When it comes to being successful in business, the quality of decisions is everything.
Despite our inclination to make decisions based on past experiences, personal biases and anecdotal evidence, focusing on diversity and inclusion offers significantly more value. This doesn’t necessarily mean hiring more people of color and equaling the gender balance (though those things are very important, too) — but rather broadening the input used to make choices.
This stance, which is from recent research by Cloverpop, naturally received a lot of backlash from those arguing that taking more people’s opinions into account leads to mediocrity. Erik Larson, CEO of the company that produced the white paper, both acknowledged and addressed the criticism in a piece for Forbes, writing:
At first blush, it could be that a more diverse decision-making process is just feel-good corporate window dressing, and so people on diverse teams are less self-critical and inflate their rates of success.
He goes on to say:
A diverse group of people is much more likely to be self-critical and spend more time dealing with disagreements. Our findings indicate this is a big part of why inclusive teams perform better — their decision process surfaces better choices and aligns their views more closely with reality.
Cloverpop’s research identifies seven practices that top companies use to make effective decision making:
1. Bias for Action
2. Broad Perspective
3. Fast and Efficient Process
4. Just-Right Analysis
5. Clear Communication
6. Aligned Expectation
7. Effective Feedback Loops
Let’s discuss these practices more below through things that businesses can do to cultivate a culture that leverages diversity and inclusion in their decision making.
Give Every Employee Baseline Data Skills
Today’s businesses have more insights available to them than ever, but all too often they prioritize the collection and storage of those findings instead of developing data literacy in the organization.

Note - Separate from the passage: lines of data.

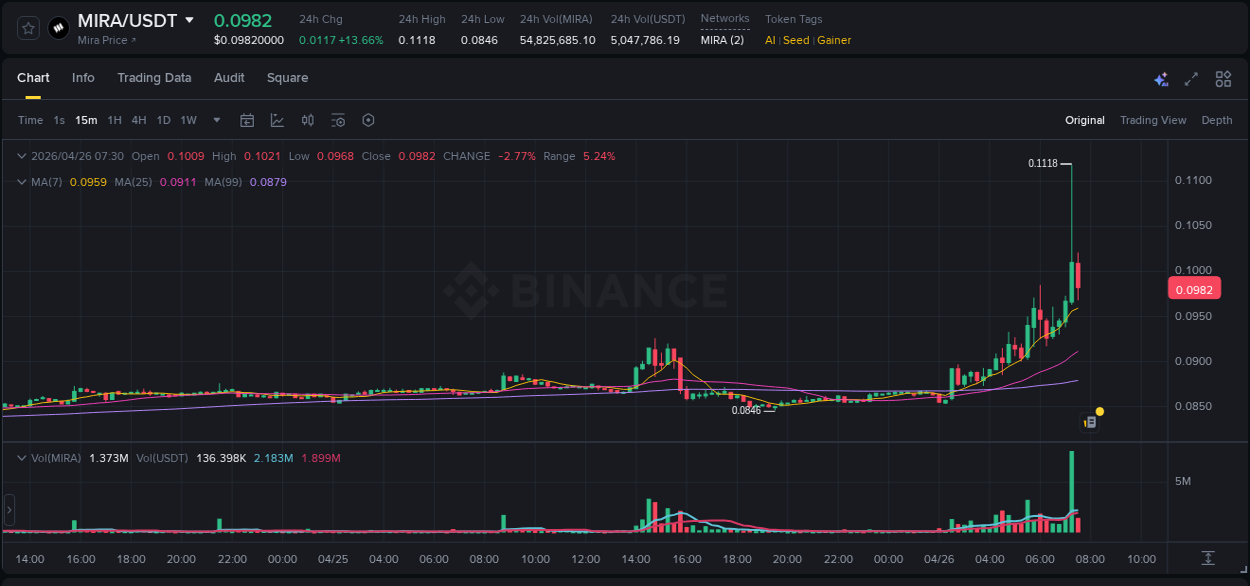Collapse the OHLC info row chevron
The image size is (1250, 586).
tap(21, 156)
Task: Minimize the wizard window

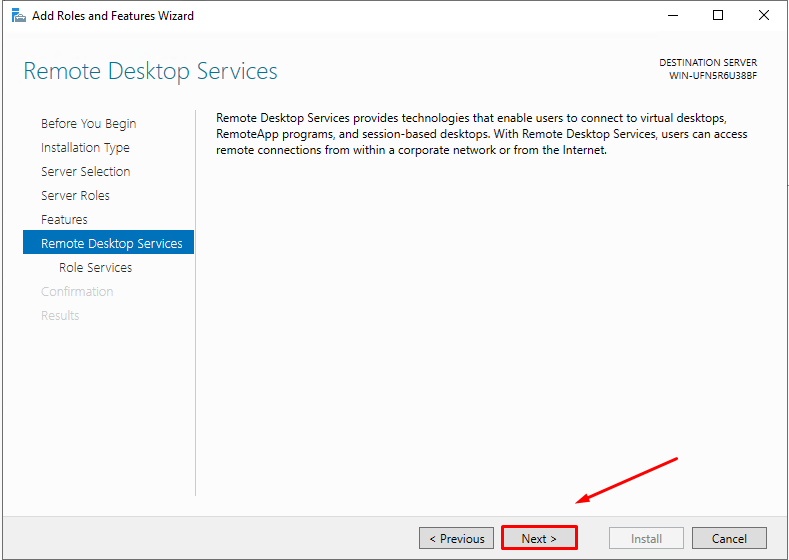Action: pyautogui.click(x=672, y=16)
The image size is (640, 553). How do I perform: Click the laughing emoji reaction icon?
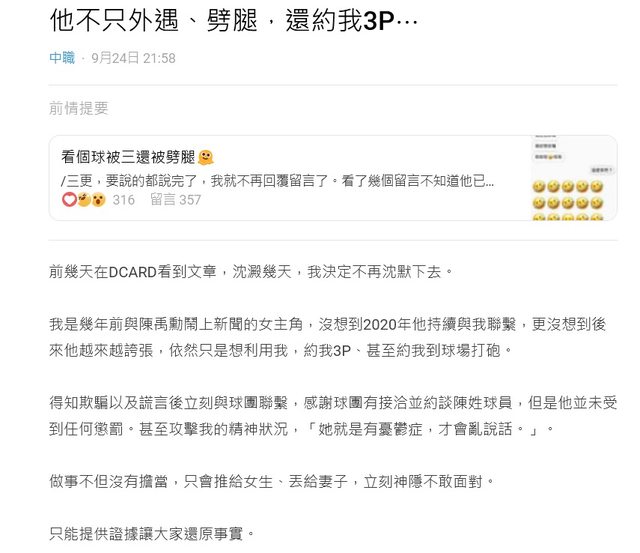(x=84, y=200)
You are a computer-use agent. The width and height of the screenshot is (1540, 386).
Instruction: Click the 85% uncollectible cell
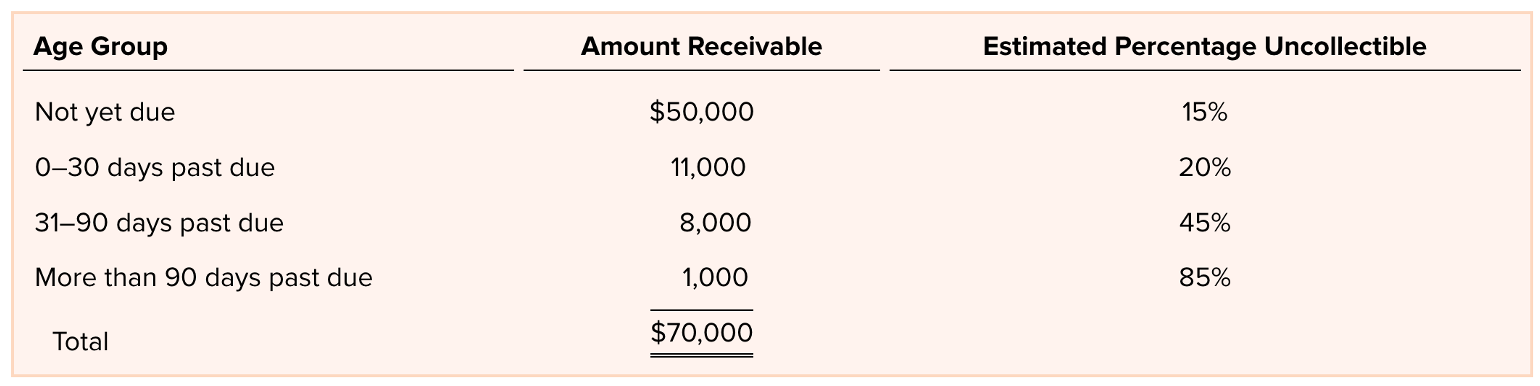pos(1204,278)
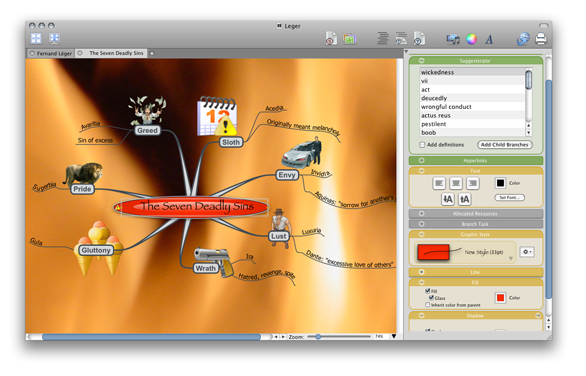
Task: Click the Fonts 'A' toolbar icon
Action: point(489,39)
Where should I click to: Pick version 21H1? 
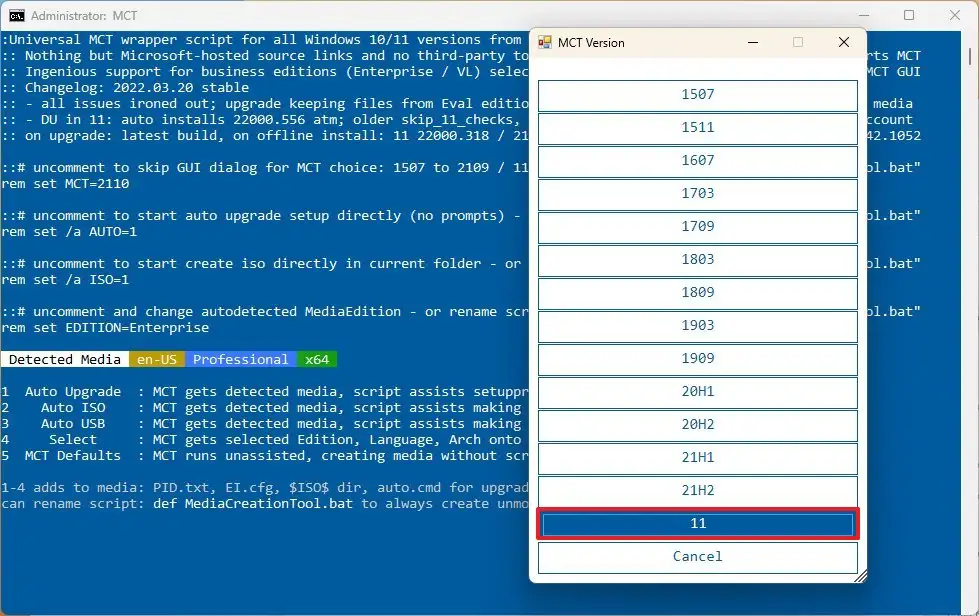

Two points that Larson discusses, “clear communication” and “effective feedback loops” relate specifically to cultivating a company culture fluent in data. According to his research, only one in five companies effectively communicates decisions on a regular basis. Building a culture in which employees know how to interact with data, and can speak about analytics terms clearly to other team members, means they’re much more likely to understand how decisions affect their work.
Additionally, when an organization communicates in a shared language around decisions and data, people are more committed to the choices they’ve made until they see the desired results.
At the same time, when results don’t match up with expectation, or when conditions that the decision was made on change, so too does the stance. This helps keep companies agile and proactive. Again, according to Larson, twice as many companies have issues with bad decisions sticking around too long because they don’t have a proper foundation to review and, if necessary, pivot.
Leverage Tools That Democratize Data Access
The paper mentions two points that speak directly to making analytics more accessible to users across the company: “fast and efficient process” and “just-right analysis.” The former describes the need for conclusions to be reached quickly with minimal time and effort used. The latter involves making decisions with a solid baseline of data, but not so much that people become overwhelmed.
Both these findings touch on the fact that many organizations make decisions too slowly, over-prioritizing the importance of a standalone choice and diminishing the potential of the decision in the process. The answer to these issues is to broaden data access, and ad-hoc search analytics tools help make this possible. Each user across a company can ask questions whenever curiosities arise and receive instant answers based on company data.
Make Decisions in Groups
Per Larson, in a typical meeting-driven decision process, the decision maker’s initial preferred choice ends up as the final verdict about 75 percent of the time. After all, decision-makers typically carry authority, and through that power, an established persuasiveness.
The white paper highlights “broad perspective” — which successful companies accomplish by getting broad input from stakeholders all the way down to the lowest-ranking team members — as an antidote to this flawed process. Their research finds that decision-making teams outperform individuals over two-thirds of the time, but inclusive teams fare even better, beating lone choice-makers 87 percent of the time.
Communicate and Align on Shared Business Goals
Unifying on overarching goals and instilling them into company culture might sound obvious, but that doesn’t mean organizations always follow through. The paper notes that companies achieve “aligned execution” when decisions are made with broad business goals in mind instead of the momentary, often narrow viewpoint of stakeholders or other authorities.
While this isn’t the most problematic area — more than one in three companies excel at this, and less than ten percent perform poorly — failing to do so can have grave consequences.
Getting buy-in from everyone in a company will yield better business outcomes, not to mention engage employees and improve their morale.
So, what are you waiting for? Trust the research and use these four strategies to leverage every mind in your enterprise.